Bulk Synchronous Programming and some MPI stem from providing a higher level of abstraction that makes it easier for developers to write parallel programs. A key difference between these systems and MapReduce is that MapReduce develops a limited program model to automatically execute user programs in parallel and provides a transparent fault-tolerant mechanism.

Our location optimization mechanism is inspired by mobile disk technology, which calculates data that is close to the local disk and reduces the number of times data is transferred on the IWeiO subsystem or network. Our system runs on an ordinary machine with several disks mounted, rather than on a disk processor, but the general approach is similar.

Our standby task mechanism is similar to the eager scheduling mechanism used in the Charlotte system. A drawback of the simple Eager scheduling mechanism is that if a given task causes repeated failures, the entire calculation will end in failure. We have solved some of this problem by skipping the mechanism of damage calculation.

The MapReduce implementation relies on an internal cluster management system, which is responsible for distributing and running user tasks in a large collection of shared machines. Although it is not the focus of this article, the cluster management system is essentially similar to other systems like Condor.

The sorting function is part of the MapReduce library, similar to the operation in NOW-Sort. The source machine (map worker process) partitions the data to be sorted and sends it to one of the R Reduce worker processes. Each reduce worker process sorts the data locally (in memory if possible). Of course, NOW-Sort does not have the user-defined Map and Reduce functions that make the MapReduce library widely available.

River provides a programming model for processing processes to communicate by sending data on distributed queues. Like MapReduce, River systems try to provide better average performance even in the case of uneven hardware or system bumps. The River system balances the completion time through careful disk and network transfer scheduling. By limiting the programming model, the MapReduce framework can decompose the problem into many fine-grained tasks that are dynamically scheduled on available workers, so that the faster the worker processes, the more tasks. This limited programming model also allows us to schedule redundant tasks for processing when the work is about to end, which reduces the completion time in uneven situations.

BAD-FS has a completely different programming model from MapReduce, unlike MapReduce, which is used to perform work over a wide area network.

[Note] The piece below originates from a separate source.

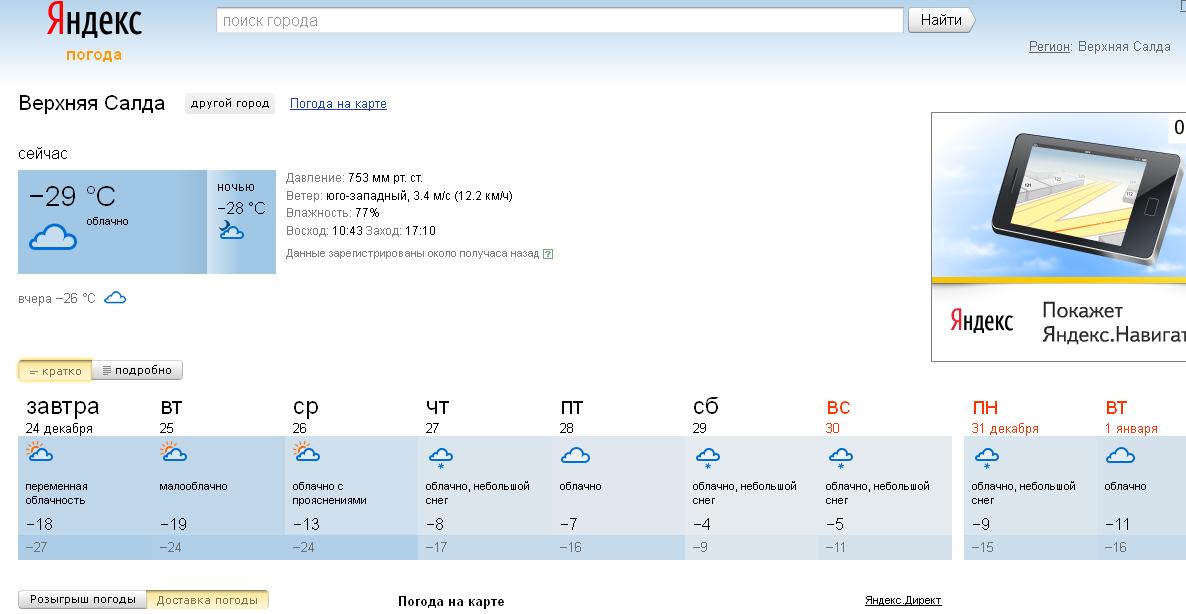Viewport: 1186px width, 614px height.
Task: Switch forecast to подробно view
Action: [137, 371]

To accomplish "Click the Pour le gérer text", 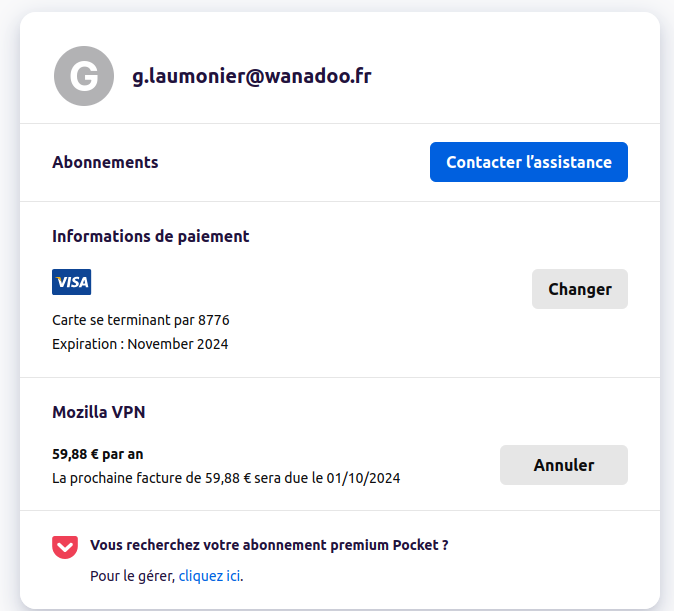I will pos(132,576).
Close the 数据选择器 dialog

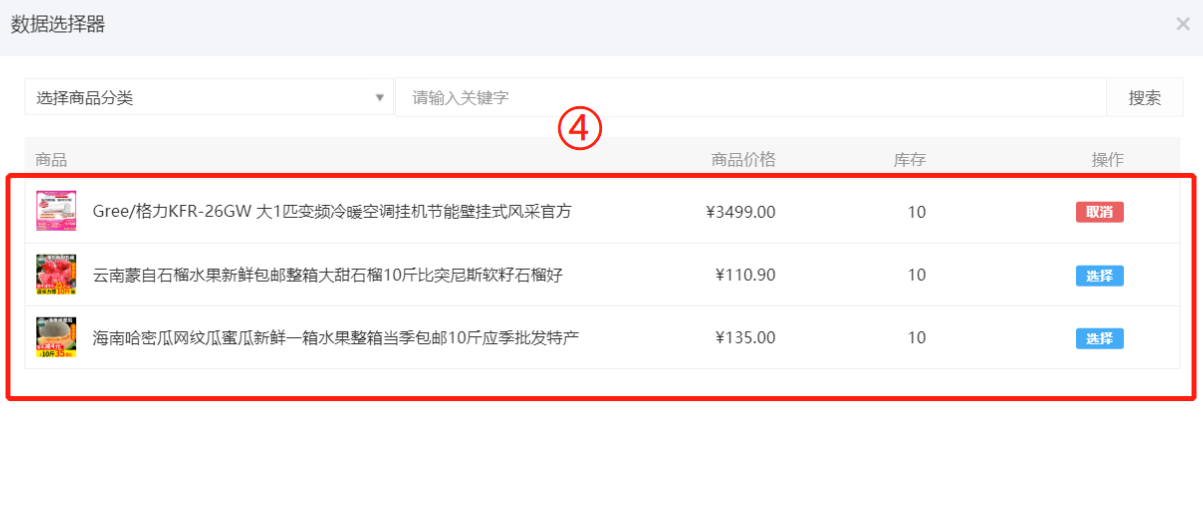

However, they have two basic similarities. (1) both systems use the method of reexecution to deal with the data lost due to failure. (2) both systems are locally limited scheduling principles to reduce the number of data transmitted on the network link.

TASCC is a high-availability network service used to simplify the structure. Like MapReduce, it relies on re-execution as a fault-tolerant mechanism.

Thank you for reading, the above is the content of "what is the MapReduce programming model". After the study of this article, I believe you have a deeper understanding of what the MapReduce programming model is, and the specific use needs to be verified in practice. Here is, the editor will push for you more related knowledge points of the article, welcome to follow!

Welcome to subscribe "Shulou Technology Information " to get latest news, interesting things and hot topics in the IT industry, and controls the hottest and latest Internet news, technology news and IT industry trends.

*The comments in the above article only represent the author's personal views and do not represent the views and positions of this website. If you have more insights, please feel free to contribute and share.